July 12, 2012 / 11:01 PM / 7 years ago

Soccer's Manchester United move to Caymans could benefit Glazers in IPO

(Reuters) - Companies often incorporate in the Cayman Islands for tax reasons. But in the case of Manchester United, the English soccer team seeking an initial public offering on the New York Stock Exchange, the advantage accrues to its controlling family, the Glazers, at the expense of new public investors.

A Manchester United supporter adjusts a club scarf before their Europa League second leg round of 32 soccer match against Ajax at Old Trafford in Manchester, northern England, February 23, 2012. REUTERS/Phil Noble

As part of its IPO, the legendary sports franchise will use a new Cayman Islands company to sell shares, even though the club’s operations are in Britain.

The company and its owners declined to explain why they would incorporate in the Caymans. A spokesman cited Securities and Exchange Commission restrictions on communications by companies preparing for an IPO.

But experts said the structure offers important perks to the family of U.S. businessman Malcolm Glazer, who acquired the sports franchise in 2005 for around $1.47 billion.

Chief among them: the two classes of shares allowed under Caymans law. This structure allows the family to retain control by holding shares with 10 times the voting rights of average investors, even as they raise money from the public to pay down the club’s $655 million debt and reduce its onerous interest payments.

“The current owners are lowering the possibility of larger investors buying up all the liquid shares in the market and affecting its management,” Sverrir Sverrisson, an equity analyst at Saxo Bank in Copenhagen, Denmark, said in an email. “This is not beneficial for the potential shareholders.”

British exchanges where rival teams have listed in the past don’t permit dual share structures. Hong Kong, where the company had considered listing after financial turmoil in 2011 tanked plans to list in Singapore, also doesn’t allow them.

As an “exempted” company under Caymans law, one that does not do substantial business there, Manchester United won’t need to hold annual shareholder meetings or disclose shareholder registers. Cayman laws make hostile takeovers or removal of board directors difficult as well.

These governance benefits, not tax savings, could be the main driver of the Caymans location. “It is regulatory arbitrage rather than some tax advantage,” said Duke University professor Campbell Harvey, an expert in international business.

But there are tax ramifications for investors and the company.

Counter to the Caymans’ usual tax benefits, Manchester United expects its tax rate to rise after this deal, according to its SEC filing.

Until now, the club has paid only British taxes, but by going public as a company based in the Cayman Islands, the Glazers are triggering a section of U.S. tax law that requires overseas companies with majority U.S. ownership to pay U.S. corporate taxes.

The provision dates from 2004 when it was enacted in reaction to a wave of U.S. companies such as Tyco and Stanley Works, which planned offshore moves to save on taxes. Tax experts say this is the first time they have seen a company opt into this tax treatment in this way.
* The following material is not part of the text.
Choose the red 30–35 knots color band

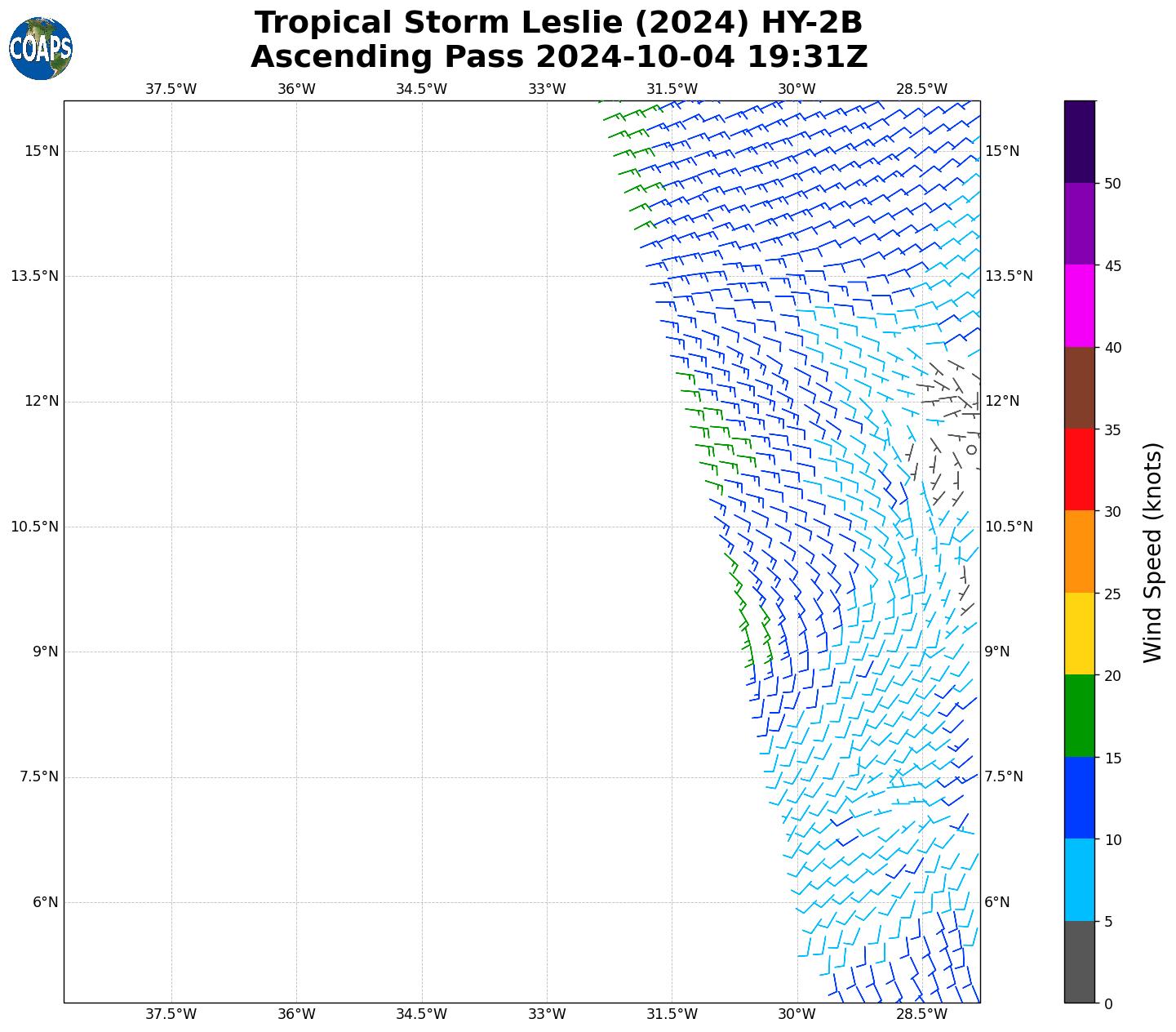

It will cost the company more in tax, but the Glazers, who currently fully own Manchester United through a Nevada partnership controlled by family trusts, could well see some personal tax benefits, these experts say.

The Caymans structure could act as a way for the Glazers to legally avoid a potential capital gains tax of 15 percent on the pre-IPO value of the company. That tax could have kicked in if they had listed in Britain instead.

Jason Factor, a tax partner at Cleary Gottlieb Steen & Hamilton in New York, said that through the Cayman move “the family avoids any tax that might otherwise be triggered for them by a transfer of their U.S.-owned assets to a foreign company.”

The Glazers could also be seeking to minimize estate and gift taxes by holding pre-IPO assets in their family trusts, said Daniel Shaviro, a tax professor at New York University School of Law.